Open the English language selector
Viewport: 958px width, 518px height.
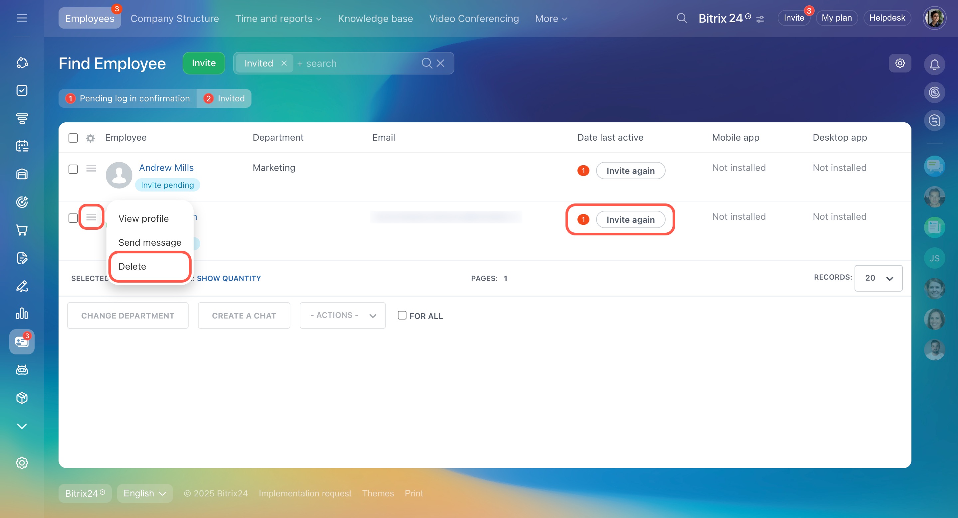pyautogui.click(x=145, y=493)
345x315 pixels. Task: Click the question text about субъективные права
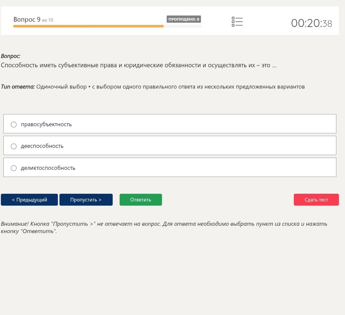(139, 65)
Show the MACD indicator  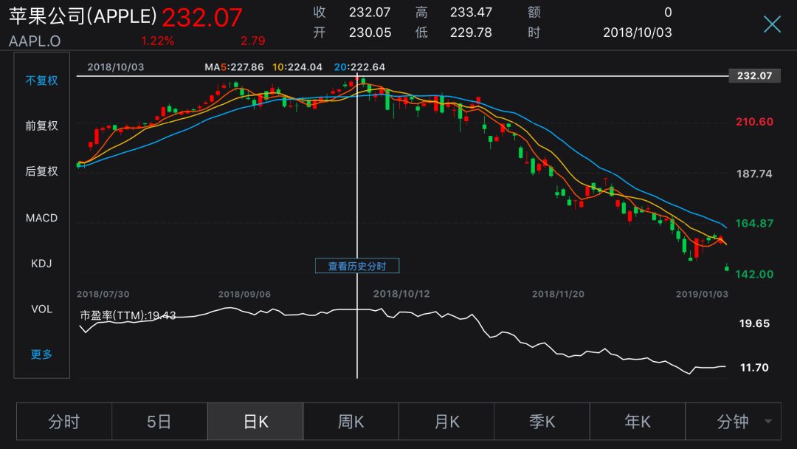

※

■ Directions for this task
Can you copy out every one of the records above word for word, leaving out the pictures?

■ Final result
Open the English language selector
Viewport: 958px width, 518px height.
pyautogui.click(x=145, y=493)
345x315 pixels. Task: Click the question text about субъективные права
(139, 65)
Show the MACD indicator  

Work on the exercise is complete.